- **ACTIVITY**: Your job is to print the listing exactly.

- **INPUT DATA**:

★ ★ ★ ★ ★ ★ ★

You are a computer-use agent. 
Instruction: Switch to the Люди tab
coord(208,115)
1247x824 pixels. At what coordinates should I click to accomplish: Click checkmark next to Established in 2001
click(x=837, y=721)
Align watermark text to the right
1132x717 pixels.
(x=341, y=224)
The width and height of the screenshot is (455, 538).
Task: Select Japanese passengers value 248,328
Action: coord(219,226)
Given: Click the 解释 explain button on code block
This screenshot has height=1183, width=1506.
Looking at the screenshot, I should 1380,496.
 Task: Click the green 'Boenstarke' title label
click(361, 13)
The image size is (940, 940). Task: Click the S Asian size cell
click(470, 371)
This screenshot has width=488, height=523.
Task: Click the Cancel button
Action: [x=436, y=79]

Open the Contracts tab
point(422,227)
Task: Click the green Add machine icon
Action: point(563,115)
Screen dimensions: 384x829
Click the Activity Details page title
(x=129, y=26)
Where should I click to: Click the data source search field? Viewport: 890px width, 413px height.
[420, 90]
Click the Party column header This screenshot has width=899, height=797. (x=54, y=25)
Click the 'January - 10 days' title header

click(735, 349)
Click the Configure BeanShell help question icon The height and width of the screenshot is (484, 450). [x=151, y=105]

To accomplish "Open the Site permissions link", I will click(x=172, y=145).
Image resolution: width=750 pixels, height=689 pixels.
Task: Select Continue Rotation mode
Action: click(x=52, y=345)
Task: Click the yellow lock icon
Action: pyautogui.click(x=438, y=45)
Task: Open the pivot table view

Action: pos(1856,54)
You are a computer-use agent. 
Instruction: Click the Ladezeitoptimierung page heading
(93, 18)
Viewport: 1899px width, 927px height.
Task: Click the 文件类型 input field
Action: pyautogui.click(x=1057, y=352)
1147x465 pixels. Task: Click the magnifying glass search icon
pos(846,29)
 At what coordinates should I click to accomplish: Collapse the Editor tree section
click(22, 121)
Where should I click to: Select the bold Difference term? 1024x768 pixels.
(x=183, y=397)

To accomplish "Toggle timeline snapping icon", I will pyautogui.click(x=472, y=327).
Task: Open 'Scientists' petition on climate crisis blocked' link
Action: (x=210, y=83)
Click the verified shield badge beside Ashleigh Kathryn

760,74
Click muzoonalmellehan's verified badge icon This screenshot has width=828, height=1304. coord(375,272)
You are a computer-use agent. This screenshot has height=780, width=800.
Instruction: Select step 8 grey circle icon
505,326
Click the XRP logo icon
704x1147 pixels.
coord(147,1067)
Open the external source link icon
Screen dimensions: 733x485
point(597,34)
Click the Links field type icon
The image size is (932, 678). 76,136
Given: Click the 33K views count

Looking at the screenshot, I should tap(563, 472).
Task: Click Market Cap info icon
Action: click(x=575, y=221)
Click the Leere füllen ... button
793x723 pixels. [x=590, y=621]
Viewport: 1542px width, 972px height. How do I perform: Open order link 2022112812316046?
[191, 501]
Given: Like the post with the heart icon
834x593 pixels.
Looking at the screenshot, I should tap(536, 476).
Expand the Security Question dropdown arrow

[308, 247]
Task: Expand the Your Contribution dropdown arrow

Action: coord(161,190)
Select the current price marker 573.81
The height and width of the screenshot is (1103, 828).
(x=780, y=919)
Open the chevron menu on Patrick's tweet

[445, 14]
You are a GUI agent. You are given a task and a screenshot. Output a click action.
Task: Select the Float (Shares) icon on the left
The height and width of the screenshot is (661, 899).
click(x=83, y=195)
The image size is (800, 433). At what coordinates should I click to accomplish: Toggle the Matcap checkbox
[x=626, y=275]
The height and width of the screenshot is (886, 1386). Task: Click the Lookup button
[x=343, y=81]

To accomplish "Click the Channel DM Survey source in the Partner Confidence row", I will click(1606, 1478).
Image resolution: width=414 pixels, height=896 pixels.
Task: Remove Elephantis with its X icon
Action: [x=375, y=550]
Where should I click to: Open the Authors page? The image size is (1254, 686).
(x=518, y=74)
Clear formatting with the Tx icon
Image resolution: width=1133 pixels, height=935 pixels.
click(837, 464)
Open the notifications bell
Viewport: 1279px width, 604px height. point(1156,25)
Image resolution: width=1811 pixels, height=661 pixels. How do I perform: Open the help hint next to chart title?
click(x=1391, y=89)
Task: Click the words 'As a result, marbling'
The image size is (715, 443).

★ ★ ★ ★ ★ ★ ★

- **EXERCISE RESULT**:
You are a computer-use agent. 
Instruction: Switch to the Люди tab
coord(208,115)
1247x824 pixels. At what coordinates should I click to accomplish: Click checkmark next to Established in 2001
click(x=837, y=721)
Align watermark text to the right
1132x717 pixels.
(x=341, y=224)
The width and height of the screenshot is (455, 538).
Task: Select Japanese passengers value 248,328
Action: coord(219,226)
Given: Click the 解释 explain button on code block
This screenshot has height=1183, width=1506.
Looking at the screenshot, I should 1380,496.
 Task: Click the green 'Boenstarke' title label
click(361, 13)
The image size is (940, 940). Task: Click the S Asian size cell
click(470, 371)
This screenshot has width=488, height=523.
Task: Click the Cancel button
Action: [x=436, y=79]

Open the Contracts tab
point(422,227)
Task: Click the green Add machine icon
Action: point(563,115)
Screen dimensions: 384x829
Click the Activity Details page title
(x=129, y=26)
Where should I click to: Click the data source search field? Viewport: 890px width, 413px height.
[420, 90]
Click the Party column header This screenshot has width=899, height=797. (x=54, y=25)
Click the 'January - 10 days' title header

click(735, 349)
Click the Configure BeanShell help question icon The height and width of the screenshot is (484, 450). [x=151, y=105]

To accomplish "Open the Site permissions link", I will click(x=172, y=145).
Image resolution: width=750 pixels, height=689 pixels.
Task: Select Continue Rotation mode
Action: click(x=52, y=345)
Task: Click the yellow lock icon
Action: pyautogui.click(x=438, y=45)
Task: Open the pivot table view

Action: pos(1856,54)
You are a computer-use agent. 
Instruction: Click the Ladezeitoptimierung page heading
(93, 18)
Viewport: 1899px width, 927px height.
Task: Click the 文件类型 input field
Action: pyautogui.click(x=1057, y=352)
1147x465 pixels. Task: Click the magnifying glass search icon
pos(846,29)
 At what coordinates should I click to accomplish: Collapse the Editor tree section
click(22, 121)
Where should I click to: Select the bold Difference term? 1024x768 pixels.
(x=183, y=397)

To accomplish "Toggle timeline snapping icon", I will pyautogui.click(x=472, y=327).
Task: Open 'Scientists' petition on climate crisis blocked' link
Action: (x=210, y=83)
Click the verified shield badge beside Ashleigh Kathryn

760,74
Click muzoonalmellehan's verified badge icon This screenshot has width=828, height=1304. coord(375,272)
You are a computer-use agent. This screenshot has height=780, width=800.
Instruction: Select step 8 grey circle icon
505,326
Click the XRP logo icon
704x1147 pixels.
coord(147,1067)
Open the external source link icon
Screen dimensions: 733x485
point(597,34)
Click the Links field type icon
The image size is (932, 678). 76,136
Given: Click the 33K views count

Looking at the screenshot, I should tap(563, 472).
Task: Click Market Cap info icon
Action: click(x=575, y=221)
Click the Leere füllen ... button
793x723 pixels. [x=590, y=621]
Viewport: 1542px width, 972px height. How do I perform: Open order link 2022112812316046?
[191, 501]
Given: Like the post with the heart icon
834x593 pixels.
Looking at the screenshot, I should tap(536, 476).
Expand the Security Question dropdown arrow

[308, 247]
Task: Expand the Your Contribution dropdown arrow

Action: coord(161,190)
Select the current price marker 573.81
The height and width of the screenshot is (1103, 828).
(x=780, y=919)
Open the chevron menu on Patrick's tweet

[445, 14]
You are a GUI agent. You are given a task and a screenshot. Output a click action.
Task: Select the Float (Shares) icon on the left
The height and width of the screenshot is (661, 899).
click(x=83, y=195)
The image size is (800, 433). At what coordinates should I click to accomplish: Toggle the Matcap checkbox
[x=626, y=275]
The height and width of the screenshot is (886, 1386). Task: Click the Lookup button
[x=343, y=81]

To accomplish "Click the Channel DM Survey source in the Partner Confidence row", I will click(1606, 1478).
Image resolution: width=414 pixels, height=896 pixels.
Task: Remove Elephantis with its X icon
Action: [x=375, y=550]
Where should I click to: Open the Authors page? The image size is (1254, 686).
(x=518, y=74)
Clear formatting with the Tx icon
Image resolution: width=1133 pixels, height=935 pixels.
click(837, 464)
Open the notifications bell
Viewport: 1279px width, 604px height. point(1156,25)
Image resolution: width=1811 pixels, height=661 pixels. How do I perform: Open the help hint next to chart title?
click(x=1391, y=89)
Task: Click the words 'As a result, marbling'
The image size is (715, 443).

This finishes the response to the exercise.